◆ Work to complete ◆
From the listing below, pick out each line with the word "resolution".

◆ Listed entries ◆
────────

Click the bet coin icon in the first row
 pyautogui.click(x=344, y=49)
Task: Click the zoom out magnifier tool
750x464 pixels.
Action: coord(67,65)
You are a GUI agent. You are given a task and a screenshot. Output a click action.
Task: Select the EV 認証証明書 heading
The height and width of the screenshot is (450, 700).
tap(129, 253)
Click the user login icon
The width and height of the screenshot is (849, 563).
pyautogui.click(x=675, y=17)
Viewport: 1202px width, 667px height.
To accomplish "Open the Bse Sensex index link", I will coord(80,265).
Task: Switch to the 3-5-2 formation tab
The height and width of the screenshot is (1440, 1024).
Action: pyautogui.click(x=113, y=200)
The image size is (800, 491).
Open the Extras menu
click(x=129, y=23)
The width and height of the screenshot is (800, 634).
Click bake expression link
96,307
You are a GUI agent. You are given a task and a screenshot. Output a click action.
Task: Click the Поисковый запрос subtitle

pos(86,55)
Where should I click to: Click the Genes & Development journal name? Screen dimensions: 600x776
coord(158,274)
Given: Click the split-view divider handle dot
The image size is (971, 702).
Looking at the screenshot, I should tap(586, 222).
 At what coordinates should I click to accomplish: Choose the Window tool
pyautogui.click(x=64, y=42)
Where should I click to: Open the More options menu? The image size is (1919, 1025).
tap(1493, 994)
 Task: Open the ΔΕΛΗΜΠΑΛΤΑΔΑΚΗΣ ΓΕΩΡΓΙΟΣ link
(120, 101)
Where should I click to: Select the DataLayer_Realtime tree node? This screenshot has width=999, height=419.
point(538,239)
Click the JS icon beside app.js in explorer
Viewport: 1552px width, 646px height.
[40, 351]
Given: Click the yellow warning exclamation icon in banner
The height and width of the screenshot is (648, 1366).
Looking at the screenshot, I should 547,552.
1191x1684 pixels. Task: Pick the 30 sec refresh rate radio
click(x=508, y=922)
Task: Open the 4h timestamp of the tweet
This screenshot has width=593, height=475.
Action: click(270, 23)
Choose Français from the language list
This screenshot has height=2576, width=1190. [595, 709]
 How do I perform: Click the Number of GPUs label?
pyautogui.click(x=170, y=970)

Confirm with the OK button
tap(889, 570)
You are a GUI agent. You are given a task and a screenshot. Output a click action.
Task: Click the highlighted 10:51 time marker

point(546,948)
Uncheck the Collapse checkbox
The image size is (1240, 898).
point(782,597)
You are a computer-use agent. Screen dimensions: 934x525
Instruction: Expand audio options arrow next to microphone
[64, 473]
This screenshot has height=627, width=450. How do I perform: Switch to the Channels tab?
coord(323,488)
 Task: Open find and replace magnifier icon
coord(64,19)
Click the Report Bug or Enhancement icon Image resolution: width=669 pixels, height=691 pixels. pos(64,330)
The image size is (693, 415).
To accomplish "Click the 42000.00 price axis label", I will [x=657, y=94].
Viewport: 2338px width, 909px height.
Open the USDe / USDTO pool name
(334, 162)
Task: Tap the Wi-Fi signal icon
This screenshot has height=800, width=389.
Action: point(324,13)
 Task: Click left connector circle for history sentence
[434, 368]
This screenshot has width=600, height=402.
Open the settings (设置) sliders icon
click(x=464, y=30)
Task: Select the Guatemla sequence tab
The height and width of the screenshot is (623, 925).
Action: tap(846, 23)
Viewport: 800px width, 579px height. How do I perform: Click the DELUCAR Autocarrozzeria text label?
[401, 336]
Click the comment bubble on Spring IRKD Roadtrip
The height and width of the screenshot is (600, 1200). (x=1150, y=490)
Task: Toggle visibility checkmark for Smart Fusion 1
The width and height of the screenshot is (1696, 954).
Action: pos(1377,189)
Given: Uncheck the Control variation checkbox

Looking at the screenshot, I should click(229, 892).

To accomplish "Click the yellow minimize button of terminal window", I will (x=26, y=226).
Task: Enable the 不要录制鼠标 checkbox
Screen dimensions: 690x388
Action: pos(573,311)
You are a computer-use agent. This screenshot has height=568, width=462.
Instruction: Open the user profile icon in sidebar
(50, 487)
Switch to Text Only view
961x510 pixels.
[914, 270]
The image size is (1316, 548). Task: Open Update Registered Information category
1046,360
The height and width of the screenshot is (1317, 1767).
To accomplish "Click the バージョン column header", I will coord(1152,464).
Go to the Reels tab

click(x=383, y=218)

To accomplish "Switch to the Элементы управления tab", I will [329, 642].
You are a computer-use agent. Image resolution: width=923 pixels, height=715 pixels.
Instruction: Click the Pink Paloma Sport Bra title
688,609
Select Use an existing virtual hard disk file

────────

◆ Output ◆
Click the Report Bug or Enhancement icon Image resolution: width=669 pixels, height=691 pixels. pos(64,330)
You are a computer-use agent. Image resolution: width=923 pixels, height=715 pixels.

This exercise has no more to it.